Magnetization of ${\mathrm{SrCu}}_2({\mathrm{BO}}_3{)}_2$ in Ultrahigh Magnetic Fields up to 118 T

The magnetization process of the orthogonal-dimer antiferromagnet ${\mathrm{SrCu}}_2({\mathrm{BO}}_3{)}_2$ is investigated in high magnetic fields of up to 118 T. A $1/2$ plateau is clearly observed in the field range 84 to 108 T in addition to $1/8$, $1/4$, and $1/3$ plateaus at lower fields. Using a combination of state-of-the-art numerical simulations, the main features of the high-field magnetization, a $1/2$ plateau of width 24 T, a $1/3$ plateau of width 34 T, and no $2/5$ plateau, are shown to agree quantitatively with the Shastry-Sutherland model if the ratio of inter- to intradimer exchange interactions $J^{\prime }/J=0.63$. It is further predicted that the intermediate phase between the $1/3$ and $1/2$ plateaus is not uniform but consists of a $1/3$ supersolid followed by a $2/5$ supersolid and possibly a domain-wall phase, with a reentrance into the $1/3$ supersolid above the $1/2$ plateau.

Figure 1

Pickup coil signal proportional to the time derivative of the magnetization ($dM/dt$) plotted as a function of time. The magnetic field waveform $H(t)$ is also shown.

Figure 2

The magnetization curve at 2.1 K up to 109 T (shot $A$). Applied fields $H$ are parallel to the $c$ axis of the crystal.
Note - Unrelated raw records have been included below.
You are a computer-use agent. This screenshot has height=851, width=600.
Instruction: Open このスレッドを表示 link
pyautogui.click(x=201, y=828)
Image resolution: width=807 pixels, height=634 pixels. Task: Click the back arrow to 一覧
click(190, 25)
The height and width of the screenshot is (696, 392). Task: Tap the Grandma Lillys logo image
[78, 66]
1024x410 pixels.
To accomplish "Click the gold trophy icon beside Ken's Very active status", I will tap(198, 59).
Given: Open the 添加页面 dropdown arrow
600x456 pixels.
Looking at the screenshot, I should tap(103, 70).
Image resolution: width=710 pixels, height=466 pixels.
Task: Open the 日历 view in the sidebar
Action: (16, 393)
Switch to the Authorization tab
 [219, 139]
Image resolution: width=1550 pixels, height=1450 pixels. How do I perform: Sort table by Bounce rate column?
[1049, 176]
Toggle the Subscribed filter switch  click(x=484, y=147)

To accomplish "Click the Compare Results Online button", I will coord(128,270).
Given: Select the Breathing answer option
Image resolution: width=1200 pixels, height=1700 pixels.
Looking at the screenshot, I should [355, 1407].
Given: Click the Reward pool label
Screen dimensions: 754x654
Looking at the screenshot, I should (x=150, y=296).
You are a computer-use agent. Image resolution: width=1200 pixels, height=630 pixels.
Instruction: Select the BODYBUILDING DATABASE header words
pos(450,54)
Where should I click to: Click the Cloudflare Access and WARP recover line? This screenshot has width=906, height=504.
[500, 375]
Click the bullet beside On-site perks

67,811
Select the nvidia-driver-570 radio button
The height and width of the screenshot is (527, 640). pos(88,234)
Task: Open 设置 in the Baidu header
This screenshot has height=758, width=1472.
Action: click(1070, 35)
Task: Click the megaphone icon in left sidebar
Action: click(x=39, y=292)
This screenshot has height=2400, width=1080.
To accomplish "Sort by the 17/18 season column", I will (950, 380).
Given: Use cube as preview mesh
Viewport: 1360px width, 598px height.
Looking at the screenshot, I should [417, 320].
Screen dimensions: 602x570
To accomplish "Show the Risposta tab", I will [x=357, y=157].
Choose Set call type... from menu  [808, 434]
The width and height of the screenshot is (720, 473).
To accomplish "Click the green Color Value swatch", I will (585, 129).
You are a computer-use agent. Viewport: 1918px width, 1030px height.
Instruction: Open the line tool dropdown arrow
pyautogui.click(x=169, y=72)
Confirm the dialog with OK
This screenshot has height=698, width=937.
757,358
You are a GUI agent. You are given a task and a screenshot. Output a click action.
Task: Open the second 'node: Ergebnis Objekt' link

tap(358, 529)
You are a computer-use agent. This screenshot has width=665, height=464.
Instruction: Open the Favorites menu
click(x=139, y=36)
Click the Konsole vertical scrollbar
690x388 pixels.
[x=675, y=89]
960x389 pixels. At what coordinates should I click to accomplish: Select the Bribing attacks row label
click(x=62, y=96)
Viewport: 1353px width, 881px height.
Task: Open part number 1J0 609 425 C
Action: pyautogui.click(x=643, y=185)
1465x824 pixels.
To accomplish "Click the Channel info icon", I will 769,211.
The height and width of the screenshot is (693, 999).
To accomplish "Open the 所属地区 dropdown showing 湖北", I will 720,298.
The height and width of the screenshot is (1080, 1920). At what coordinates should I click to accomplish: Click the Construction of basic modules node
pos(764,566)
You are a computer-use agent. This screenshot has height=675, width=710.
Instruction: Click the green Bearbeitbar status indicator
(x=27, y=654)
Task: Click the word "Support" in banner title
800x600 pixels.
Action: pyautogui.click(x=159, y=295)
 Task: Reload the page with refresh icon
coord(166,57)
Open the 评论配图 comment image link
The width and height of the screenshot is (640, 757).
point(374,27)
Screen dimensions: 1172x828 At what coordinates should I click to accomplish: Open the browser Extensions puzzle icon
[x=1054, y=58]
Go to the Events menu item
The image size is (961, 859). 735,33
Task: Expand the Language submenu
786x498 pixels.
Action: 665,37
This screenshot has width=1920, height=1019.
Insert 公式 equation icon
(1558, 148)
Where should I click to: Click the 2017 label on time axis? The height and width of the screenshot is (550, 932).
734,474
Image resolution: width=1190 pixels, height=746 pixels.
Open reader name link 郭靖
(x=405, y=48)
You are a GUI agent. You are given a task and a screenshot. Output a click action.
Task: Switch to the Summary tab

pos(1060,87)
The magnetic field derivative of the magnetization ($dM/dH$) curve is displayed as a function of magnetic field $H$. The dotted curve is the magnetization curve reported previously [13]. The $dM/dH$ curve of another measurement up to 118 T (shot $B$) is plotted in the inset.

Figure 3

Phase diagram of the Shastry-Sutherland model in a magnetic field obtained with iPEPS.

Figure 4

Comparison between the experimental magnetization curve and the iPEPS simulation results for $J^{\prime }/J=0.63$. The extent of the $1/3$ and $1/2$ plateaus predicted by the other methods is shown on top of the plateaus.